Author of Solving Business Problems with Design Thinking: Ten Stories of What Works, Liedtka (@jeanneliedtka) warned that too narrow a definition of the innovation investigation can cause us to “unwittingly throw away all kinds of opportunities for innovation.”
“Second, this attention to the present helps uncover unarticulated needs,” she says as part of Coursera’s course on Design Thinking. “And those are the kind that we want to build profitable businesses.”
Some examples of those needs (or wants) include a laundry detergent called Wisk that was sold in the US.
Their marketing gurus came up with the idea of cleaning “ring around the collar” from mens’ shirts. I was reliably informed when I first visited America in the 1980s that no one had ever heard that term until Wisk started advertising.
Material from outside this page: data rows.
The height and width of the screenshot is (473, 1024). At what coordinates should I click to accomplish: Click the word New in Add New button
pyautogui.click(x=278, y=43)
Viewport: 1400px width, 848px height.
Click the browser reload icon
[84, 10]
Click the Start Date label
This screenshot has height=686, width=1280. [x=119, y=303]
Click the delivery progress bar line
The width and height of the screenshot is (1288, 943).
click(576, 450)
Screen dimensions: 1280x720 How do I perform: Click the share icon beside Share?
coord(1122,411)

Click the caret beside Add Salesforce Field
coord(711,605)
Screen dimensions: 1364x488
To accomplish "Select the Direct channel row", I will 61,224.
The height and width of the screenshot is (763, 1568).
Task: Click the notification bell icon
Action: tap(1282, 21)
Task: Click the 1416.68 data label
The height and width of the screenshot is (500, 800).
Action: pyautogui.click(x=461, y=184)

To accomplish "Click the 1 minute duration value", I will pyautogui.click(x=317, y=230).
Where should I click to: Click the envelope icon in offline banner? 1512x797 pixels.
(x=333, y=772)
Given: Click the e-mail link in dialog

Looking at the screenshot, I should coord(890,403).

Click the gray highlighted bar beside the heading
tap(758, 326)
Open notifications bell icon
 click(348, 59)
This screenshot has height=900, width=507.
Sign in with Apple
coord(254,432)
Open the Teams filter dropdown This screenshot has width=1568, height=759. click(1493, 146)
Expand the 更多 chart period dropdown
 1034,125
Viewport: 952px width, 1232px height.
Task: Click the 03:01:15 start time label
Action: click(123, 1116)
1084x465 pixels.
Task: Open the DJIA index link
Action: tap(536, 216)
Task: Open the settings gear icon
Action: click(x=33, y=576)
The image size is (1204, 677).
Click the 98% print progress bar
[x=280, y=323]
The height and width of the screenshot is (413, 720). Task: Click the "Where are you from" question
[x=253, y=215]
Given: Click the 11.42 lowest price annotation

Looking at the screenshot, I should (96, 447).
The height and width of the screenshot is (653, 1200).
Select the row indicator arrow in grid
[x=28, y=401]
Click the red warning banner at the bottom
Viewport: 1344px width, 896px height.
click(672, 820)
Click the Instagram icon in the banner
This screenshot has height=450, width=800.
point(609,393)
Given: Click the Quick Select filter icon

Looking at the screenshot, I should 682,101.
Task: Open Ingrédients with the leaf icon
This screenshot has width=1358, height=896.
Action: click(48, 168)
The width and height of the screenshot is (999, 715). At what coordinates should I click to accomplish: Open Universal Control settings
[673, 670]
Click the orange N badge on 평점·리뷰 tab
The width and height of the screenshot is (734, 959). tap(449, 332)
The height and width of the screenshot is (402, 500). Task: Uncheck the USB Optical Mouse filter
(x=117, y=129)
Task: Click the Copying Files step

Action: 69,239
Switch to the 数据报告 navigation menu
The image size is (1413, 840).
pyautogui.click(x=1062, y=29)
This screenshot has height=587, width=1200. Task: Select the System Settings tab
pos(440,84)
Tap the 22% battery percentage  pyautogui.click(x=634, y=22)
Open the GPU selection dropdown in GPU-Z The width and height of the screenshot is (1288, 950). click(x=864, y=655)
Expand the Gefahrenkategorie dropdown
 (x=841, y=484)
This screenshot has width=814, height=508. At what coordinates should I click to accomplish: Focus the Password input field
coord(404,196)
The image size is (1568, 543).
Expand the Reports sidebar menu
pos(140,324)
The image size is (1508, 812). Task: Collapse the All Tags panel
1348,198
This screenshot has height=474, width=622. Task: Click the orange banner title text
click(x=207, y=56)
They were so successful in articulating this new need that they made in to Advertising Age’s Top 100 campaigns of the 20th Century along with the Marlboro Man, “just do it” and “diamonds are forever.”
Finding these needs also saves the firm’s innovation team from relying solely on their own imaginations for solutions.
“And it gives us solid, and ideally, deep insight into what our stakeholders truly want and need,” Liedtka says.
It also improves the chances of success, she adds, because it “reduces the risk of failure with a new idea.”
Image via How to Get Rid of Stuff.com.